OTTAWA — The country’s annual inflation rate picked up the pace last month to 1.4 per cent as the influence of last year’s oil-price plunge faded in the economic data.
Statistics Canada’s November inflation reading, released Friday, accelerated from just one per cent in October.
But economists noted the inflationary increase had more to do with the waning impact of the late-2014 slide in energy prices than any surge in underlying inflationary pressure.
As evidence, Leslie Preston of TD Economics pointed to the energy category for November, which found prices had fallen 6.4 per cent compared to year-over-year drops of 13 per cent earlier in 2015.
“That’s kind of a weight that’s been weighing on headline inflation — and that weight is getting lighter,” Preston said Friday in an interview.
Meanwhile, the annual core inflation rate, which excludes some volatile items such as gasoline, slowed in last month when it rose by just two per cent. That’s compared to an October increase of 2.1 per cent in the underlying core rate, which is closely followed by the Bank of Canada.
Still, headline inflation’s 1.4-per-cent gain moved it a little closer to the central bank’s ideal target of two per cent.
The federal statistical agency’s latest consumer price index said higher prices for food and shelter were among the biggest contributors to the increase. Prices climbed in seven of the survey’s eight major categories.
The index found that food prices were up 3.4 per cent compared to a year earlier, thanks in large part to the higher costs of meat and fresh vegetables. The category of fresh or frozen meat, excluding poultry, was up six per cent, while beef alone climbed 8.1 per cent.
The report says the cost of fresh vegetables rose by 10.9 per cent following big, year-over-year increases in the prices of tomatoes and lettuce.
Since the country is a big goods importer, many of the price increases were largely due to the effects of the slumping Canadian dollar, Preston said.
This week, the loonie ducked below 72 cents US for the first time since May 2004.
Preston expects the Bank of Canada to stand pat on its benchmark interest rate at its next policy meeting in January. TD doesn’t predict governor Stephen Poloz to move the rate for close to two years as the country’s modest growth heads in the right direction, she added.
Poloz cut the rate twice in 2015 to ease some of the negative economic impact of the oil-price shock.

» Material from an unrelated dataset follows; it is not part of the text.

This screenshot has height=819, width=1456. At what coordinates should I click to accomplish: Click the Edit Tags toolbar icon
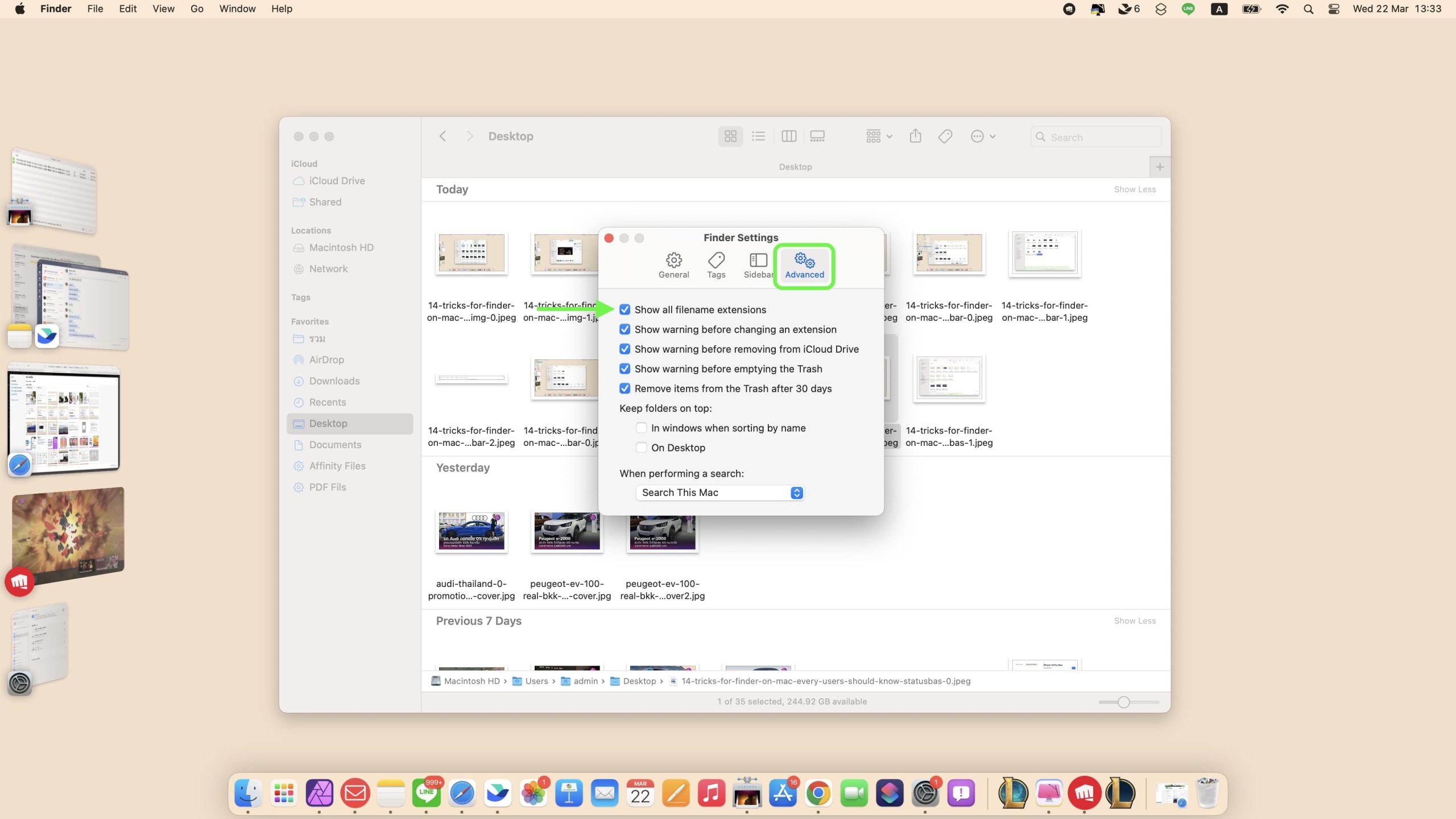(945, 136)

On the flip side, lower prices in the overall transportation category, which fell 1.1 per cent, put downward pressure on inflation. A closer look at the data shows that gasoline prices fell last month by 10.6 per cent compared to a year earlier.
World energy prices have dipped in recent weeks, which could continue to push down on inflation. But experts predict the upward price momentum of the loonie’s slump to help offset that pressure.
“The sagging loonie will simply add to the upswing, countering any dampening impact from the latest slide in energy prices,” BMO chief economist Doug Porter wrote in a note to clients Friday. “The days of ultra-low headline inflation readings are now in the past, and we will see it grind back toward two per cent in the next few months.”
Statistics Canada said consumer prices rose in every province last month compared to the year before.
On a seasonally adjusted month-over-month basis, the consumer price index crept up 0.2 per cent in November, which matched October’s increase.
The agency also released October data for wholesale trade, which fell 0.6 per cent to $54.7 billion — its fourth-straight monthly drop.
It said lower trade figures were recorded in four areas that, when combined, represent 64 per cent of all sales.
Sales fell by three per cent to $10.5 billion in the food, beverage and tobacco category — its third decrease in four months. The category of motor vehicle and parts registered a 2.1 per cent drop to $9.5 billion, its fourth-straight tumble.